Amanda Fennell, a CSO at Relativity, says that “the modern CSO is a pathfinder and problem-solver for the organisation”. She believes that CSOs must work closely with different teams to develop a multifaceted security programme that can adapt to rapidly changing threats and compliance requirements.
Shawn Burke, CSO at Sungard AS, supports the idea of the growing importance of a chief security officer in a business. For him, the ultimate responsibility is ensuring that the security function provides organisational value. Good CSOs don’t only follow standards and apply the theories they learn, but should ascertain that the security vision, strategy, and specific protocols and programmes they implement provide real benefits as a business encounters increasing amounts of security attacks.
On the other hand, Jimmy Sanders, VP for Information Security at Netflix, says that “my tools can’t block them [referring to developers and other professionals in the company] from the freedom that is a core tenant of Netflix”. It’s an interesting point—being a security officer is not about unilaterally enforcing security rules and schemes. Security should not become a restraint but a tool for advancing progress.
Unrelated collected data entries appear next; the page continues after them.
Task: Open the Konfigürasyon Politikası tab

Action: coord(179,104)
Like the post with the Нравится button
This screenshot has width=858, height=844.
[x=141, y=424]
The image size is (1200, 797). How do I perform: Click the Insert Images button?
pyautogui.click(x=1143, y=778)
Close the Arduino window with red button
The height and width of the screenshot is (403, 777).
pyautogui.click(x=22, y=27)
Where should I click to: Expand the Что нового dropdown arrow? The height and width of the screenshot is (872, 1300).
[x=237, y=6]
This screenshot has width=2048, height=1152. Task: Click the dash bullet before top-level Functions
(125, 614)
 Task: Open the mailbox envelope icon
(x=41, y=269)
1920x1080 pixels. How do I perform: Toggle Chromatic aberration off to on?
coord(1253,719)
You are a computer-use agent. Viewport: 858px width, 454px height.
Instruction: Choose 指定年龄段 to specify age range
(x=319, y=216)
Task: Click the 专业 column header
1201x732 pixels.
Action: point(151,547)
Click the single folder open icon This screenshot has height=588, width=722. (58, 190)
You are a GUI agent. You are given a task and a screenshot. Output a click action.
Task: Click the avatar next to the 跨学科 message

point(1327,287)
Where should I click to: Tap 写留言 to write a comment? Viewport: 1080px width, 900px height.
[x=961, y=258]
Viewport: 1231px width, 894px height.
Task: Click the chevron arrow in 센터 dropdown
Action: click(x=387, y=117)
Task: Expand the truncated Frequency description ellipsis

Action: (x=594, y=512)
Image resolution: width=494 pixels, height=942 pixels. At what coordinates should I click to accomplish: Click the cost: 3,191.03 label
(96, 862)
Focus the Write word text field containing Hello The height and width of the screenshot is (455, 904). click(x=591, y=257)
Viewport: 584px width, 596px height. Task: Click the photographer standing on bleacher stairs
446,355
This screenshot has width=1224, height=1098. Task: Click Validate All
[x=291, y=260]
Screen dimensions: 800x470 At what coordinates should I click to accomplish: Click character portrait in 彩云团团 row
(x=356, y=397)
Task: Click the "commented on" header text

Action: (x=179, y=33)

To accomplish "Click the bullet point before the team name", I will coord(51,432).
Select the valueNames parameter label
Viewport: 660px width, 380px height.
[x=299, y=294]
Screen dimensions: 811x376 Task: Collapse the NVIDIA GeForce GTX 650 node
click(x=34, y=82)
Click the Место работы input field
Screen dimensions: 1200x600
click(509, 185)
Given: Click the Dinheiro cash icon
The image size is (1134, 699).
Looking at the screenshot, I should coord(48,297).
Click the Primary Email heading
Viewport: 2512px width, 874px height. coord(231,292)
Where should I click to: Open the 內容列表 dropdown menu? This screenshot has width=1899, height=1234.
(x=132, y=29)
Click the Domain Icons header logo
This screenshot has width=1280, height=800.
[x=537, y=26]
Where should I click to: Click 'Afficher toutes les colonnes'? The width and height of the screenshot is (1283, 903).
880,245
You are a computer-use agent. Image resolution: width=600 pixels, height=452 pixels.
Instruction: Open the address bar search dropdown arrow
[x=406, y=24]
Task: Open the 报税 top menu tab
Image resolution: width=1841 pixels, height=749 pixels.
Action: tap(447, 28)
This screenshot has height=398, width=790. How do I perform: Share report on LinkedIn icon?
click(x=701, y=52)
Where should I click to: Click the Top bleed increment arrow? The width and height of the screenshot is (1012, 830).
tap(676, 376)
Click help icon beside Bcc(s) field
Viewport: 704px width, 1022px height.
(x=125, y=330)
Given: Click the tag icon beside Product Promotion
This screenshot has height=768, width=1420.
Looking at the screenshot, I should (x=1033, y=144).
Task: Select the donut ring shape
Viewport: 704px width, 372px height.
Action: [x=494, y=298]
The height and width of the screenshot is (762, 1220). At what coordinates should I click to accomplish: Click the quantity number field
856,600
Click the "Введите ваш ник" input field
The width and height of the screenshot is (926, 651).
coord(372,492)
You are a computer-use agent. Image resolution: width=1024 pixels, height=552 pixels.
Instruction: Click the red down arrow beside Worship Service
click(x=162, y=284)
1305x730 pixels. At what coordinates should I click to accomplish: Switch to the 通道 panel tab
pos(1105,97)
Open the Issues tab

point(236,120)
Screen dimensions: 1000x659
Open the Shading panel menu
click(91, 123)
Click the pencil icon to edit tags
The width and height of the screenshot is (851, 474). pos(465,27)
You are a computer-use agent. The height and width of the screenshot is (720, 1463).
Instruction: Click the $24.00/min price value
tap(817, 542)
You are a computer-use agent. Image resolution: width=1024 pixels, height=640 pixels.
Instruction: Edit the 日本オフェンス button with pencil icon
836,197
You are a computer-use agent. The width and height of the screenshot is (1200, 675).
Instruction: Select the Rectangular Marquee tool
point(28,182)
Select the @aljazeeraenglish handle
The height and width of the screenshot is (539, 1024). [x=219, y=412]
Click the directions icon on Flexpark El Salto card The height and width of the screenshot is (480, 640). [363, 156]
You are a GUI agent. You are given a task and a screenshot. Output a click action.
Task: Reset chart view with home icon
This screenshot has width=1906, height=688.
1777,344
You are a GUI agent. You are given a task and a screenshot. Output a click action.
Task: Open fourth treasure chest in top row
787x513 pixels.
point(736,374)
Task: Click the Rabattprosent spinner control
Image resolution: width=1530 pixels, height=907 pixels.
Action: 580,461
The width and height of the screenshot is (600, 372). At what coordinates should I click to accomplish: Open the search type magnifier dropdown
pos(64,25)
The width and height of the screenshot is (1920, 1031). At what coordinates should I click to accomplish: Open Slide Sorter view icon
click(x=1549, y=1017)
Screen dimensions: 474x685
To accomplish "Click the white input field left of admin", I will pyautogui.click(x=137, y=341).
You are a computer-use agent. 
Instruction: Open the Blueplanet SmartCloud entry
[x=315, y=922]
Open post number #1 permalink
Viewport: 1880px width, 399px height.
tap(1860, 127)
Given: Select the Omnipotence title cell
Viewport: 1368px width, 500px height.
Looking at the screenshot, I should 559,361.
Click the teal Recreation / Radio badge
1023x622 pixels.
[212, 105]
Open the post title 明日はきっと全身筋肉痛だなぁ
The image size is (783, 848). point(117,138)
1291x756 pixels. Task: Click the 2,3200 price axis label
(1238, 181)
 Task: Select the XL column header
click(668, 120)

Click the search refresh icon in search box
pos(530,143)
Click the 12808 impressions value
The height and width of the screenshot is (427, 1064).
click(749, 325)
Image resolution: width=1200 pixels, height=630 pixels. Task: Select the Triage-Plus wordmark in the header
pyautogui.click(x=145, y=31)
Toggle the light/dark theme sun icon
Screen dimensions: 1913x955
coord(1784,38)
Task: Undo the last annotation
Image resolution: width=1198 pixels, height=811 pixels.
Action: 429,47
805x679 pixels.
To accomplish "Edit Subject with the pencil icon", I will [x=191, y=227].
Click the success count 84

This idea is in line with Fennels’s point on being multifaceted and collaborative and Burke’s idea of a security function that has a real value to an organisation.
Business managers, in general, try to cultivate and nurture trust by making sure that they offer quality products and services while ensuring excellent customer service and aftersales care. A chief security officer, in a specific capacity, must diligently study and prepare for new security threats, work with other teams, and make sure that everything he or she does is suitable for the distinct needs of the business they are working for. All of these boil down to the need for a security function that allows businesses to satisfy customers and earn their trust.